Understanding Data Consolidation
Data consolidation is the practice of integrating data from multiple sources into a single target such as a data warehouse to be used by data consumers. Recent surveys have estimated that US enterprises on average access over 400 data sources in their operations, furthermore, 20% of these enterprises rely on over 1,000 sources, emphasizing the need for a comprehensive data consolidation management plan.
The consolidation of data can be performed by designing a data pipeline that ingests data, transforms it into a suitable format, then stores it for projects like data analysis, data visualizations, or machine learning. The consolidation practice itself is referred to as Data Integration and Interoperability (DII) in data management frameworks.
Definition of Data Consolidation
Data consolidation is a practice and a concept that is less than standard within industries. Standard data management frameworks, like DAMA Data Management Framework, reference activities and objectives of data consolidation underneath Data Integration and Interoperability (DII) but do not refer to it as a practice itself.
Instead, data consolidation floats between the ideal simple definition above (the practice of integrating data from multiple sources into a single target) to the complicated reality that data is vast and its consolidation is complex for most enterprises. Because most organizations encompass potentially thousands of data stores, the effective and efficient management of the data movement processes between internal and external stores is a central priority and responsibility. Improper management can lead to data corruptions and subsequent business consequences.
To further add to the complexity is the operational practice of purchasing vendor solutions which then must be integrated with each other— each with their own Master Data, transaction data, and reporting data to be consolidated with the other systems. This complexity alone is the greatest reason for architecting data consolidation/integration processes rather than building point-to-point systems that can end up in millions of interfaces and overwhelm system resources.
The Challenges of Data Consolidation
Complexity is the main challenge to overcome when trying to achieve an effective data consolidation. Subsequently, three challenges stand in the way of teams attempting to execute an effective data consolidation strategy.
Limited Time — IT projects trade time today for future time. Effective and efficient data operations can reclaim time in the future by managing and preventing data corruptions. But these processes must be set up properly, which costs time to ensure, if not incorrect data consolidation processes may cause more problems than prevent.
Limited Resources — Resources include compute and storage but also human resources. Filling the data team with the right skills to perform data consolidations is equally as important as having the right infrastructure.
Security and Compliance Concerns — The nature of data today is such that it is now regarded as valuable as gold, but can be dangerous. For instance, often data in an enterprise can be used to personally identify someone, so Personally Identifiable Information (PII) must be guarded to protect consumers, but also, critical data that is to be purged must be done so correctly to ensure this privacy. And in an overlapping manner, compliance to government data regulations must be followed.
The type of data catalog tool that is best for an organization will depend on their specific needs and requirements. Factors to consider include the size of the organization, the number and type of data assets, and the level of customization and integration required.

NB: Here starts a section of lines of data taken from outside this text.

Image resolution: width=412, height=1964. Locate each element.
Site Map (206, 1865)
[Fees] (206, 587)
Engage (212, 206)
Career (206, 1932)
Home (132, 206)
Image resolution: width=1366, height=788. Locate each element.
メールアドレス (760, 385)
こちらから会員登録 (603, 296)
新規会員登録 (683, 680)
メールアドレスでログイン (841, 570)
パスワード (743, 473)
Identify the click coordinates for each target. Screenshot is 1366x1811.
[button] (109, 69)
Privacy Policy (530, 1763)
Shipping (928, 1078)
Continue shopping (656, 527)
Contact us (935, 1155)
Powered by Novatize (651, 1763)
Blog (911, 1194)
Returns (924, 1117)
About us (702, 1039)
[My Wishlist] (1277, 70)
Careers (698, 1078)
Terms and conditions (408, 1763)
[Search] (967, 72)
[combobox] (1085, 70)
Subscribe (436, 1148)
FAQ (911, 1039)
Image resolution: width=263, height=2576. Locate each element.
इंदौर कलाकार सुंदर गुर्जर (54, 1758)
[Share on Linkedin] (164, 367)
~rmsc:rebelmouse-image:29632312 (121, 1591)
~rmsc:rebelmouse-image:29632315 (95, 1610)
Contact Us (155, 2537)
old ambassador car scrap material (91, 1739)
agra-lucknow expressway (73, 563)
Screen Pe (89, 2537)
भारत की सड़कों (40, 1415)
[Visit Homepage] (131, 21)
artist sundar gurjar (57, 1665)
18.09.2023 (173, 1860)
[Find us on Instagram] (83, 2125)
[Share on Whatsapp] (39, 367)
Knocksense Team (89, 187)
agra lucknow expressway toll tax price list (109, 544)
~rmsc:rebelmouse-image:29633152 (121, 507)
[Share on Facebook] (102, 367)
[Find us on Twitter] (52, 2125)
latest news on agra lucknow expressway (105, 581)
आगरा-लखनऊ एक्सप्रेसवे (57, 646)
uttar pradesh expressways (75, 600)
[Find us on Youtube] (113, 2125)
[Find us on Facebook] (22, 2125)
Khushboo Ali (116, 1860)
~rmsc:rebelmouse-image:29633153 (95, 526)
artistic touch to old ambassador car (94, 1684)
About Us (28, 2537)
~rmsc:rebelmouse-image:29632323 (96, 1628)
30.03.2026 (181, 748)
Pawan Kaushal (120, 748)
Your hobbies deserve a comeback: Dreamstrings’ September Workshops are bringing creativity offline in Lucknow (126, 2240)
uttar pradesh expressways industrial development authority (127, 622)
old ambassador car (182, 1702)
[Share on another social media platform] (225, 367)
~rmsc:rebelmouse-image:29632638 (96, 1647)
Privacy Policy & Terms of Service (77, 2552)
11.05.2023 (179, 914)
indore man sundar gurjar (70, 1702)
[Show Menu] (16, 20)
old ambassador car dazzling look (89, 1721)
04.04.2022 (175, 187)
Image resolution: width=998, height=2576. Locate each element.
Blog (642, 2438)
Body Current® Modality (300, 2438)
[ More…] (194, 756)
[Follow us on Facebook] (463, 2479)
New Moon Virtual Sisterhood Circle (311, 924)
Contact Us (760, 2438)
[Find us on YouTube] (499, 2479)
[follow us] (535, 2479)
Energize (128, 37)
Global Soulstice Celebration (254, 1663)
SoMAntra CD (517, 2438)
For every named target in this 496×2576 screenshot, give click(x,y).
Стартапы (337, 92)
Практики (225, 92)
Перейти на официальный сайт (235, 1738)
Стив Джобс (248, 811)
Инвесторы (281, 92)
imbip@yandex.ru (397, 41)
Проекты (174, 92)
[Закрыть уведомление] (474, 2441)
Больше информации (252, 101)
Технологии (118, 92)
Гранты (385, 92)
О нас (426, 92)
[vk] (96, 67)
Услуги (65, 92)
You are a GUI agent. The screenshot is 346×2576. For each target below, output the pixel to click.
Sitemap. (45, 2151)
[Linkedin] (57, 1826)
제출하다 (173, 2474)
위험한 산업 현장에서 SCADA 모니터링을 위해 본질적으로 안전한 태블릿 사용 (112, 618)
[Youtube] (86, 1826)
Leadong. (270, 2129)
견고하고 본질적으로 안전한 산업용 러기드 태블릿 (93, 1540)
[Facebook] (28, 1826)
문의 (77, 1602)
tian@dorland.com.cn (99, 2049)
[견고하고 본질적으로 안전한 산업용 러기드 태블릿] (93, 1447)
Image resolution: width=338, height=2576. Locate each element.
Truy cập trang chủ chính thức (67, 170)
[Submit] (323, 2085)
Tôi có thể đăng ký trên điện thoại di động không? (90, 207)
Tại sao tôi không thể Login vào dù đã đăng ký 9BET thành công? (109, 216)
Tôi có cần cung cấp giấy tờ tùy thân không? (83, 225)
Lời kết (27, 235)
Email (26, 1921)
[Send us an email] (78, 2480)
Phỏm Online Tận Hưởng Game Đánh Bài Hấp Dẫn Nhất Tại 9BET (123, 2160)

The Benefits of Data Consolidation
The main benefit of data consolidation and data consolidation solutions is to reduce the complexity of managing data integrations. With effective and efficient control over data integrations, enterprises can benefit in the following ways:
Improves Data Quality — High data quality is at the heart of quality Business Intelligence. By consolidating data, enterprises are able to control data quality, improve it, and ensure useful business insights.
Foundation for Performing Analytics — Downstream data analytics projects, including machine learning, and data visualizations, build upon the consolidation of data. As new applications embrace data intensive applications, like Big Data analysis, enterprises will lean on high performing data integration solutions.
Garner Greater Insight into Business and Operations — Deluged by data, businesses grapple with understanding the forest for the trees. Consolidating data into a single view allows enterprises to step back to see all the business processes fit (or not fit) together, aiding the planning of better business processes, understanding appropriate disaster recovery, and to budget data capacity needs more accurately.
Data Consolidation Techniques
Data consolidation techniques are many, and vary depending on the end use, however, three common data consolidation techniques must be mentioned: ETL, Data Warehousing, and Data Virtualization.
ETL stands for Extract, Transform, and Load, and refers to the basic pattern for processing and integrating data together from multiple sources. This pattern is used in physical as well as virtual executions, and in batch processing and real-time processing. In general, ETL data flows is a term that can be interchanged with data pipeline, however, data pipelines entail more. ETL references only the Extract, Transform, and Load stage of the pipeline.
An ETL process indicates that data is to be transformed into a suitable format for storage, typically in a data warehouse. This also implies that there are multiple data sources, almost always true. In essence a data warehouse is a physical storage of the consolidated results of an ETL process. However, in its broadest sense, data warehouses store formatted data from multiple sources to support BI, reporting, and visualization purposes.
Data virtualization is a method of consolidating disparate data stores in a way other than physical integration. Implementing a data virtualization solution can consolidate disparate data sources, and heterogeneous data sources, as a single virtually unified and accessible database.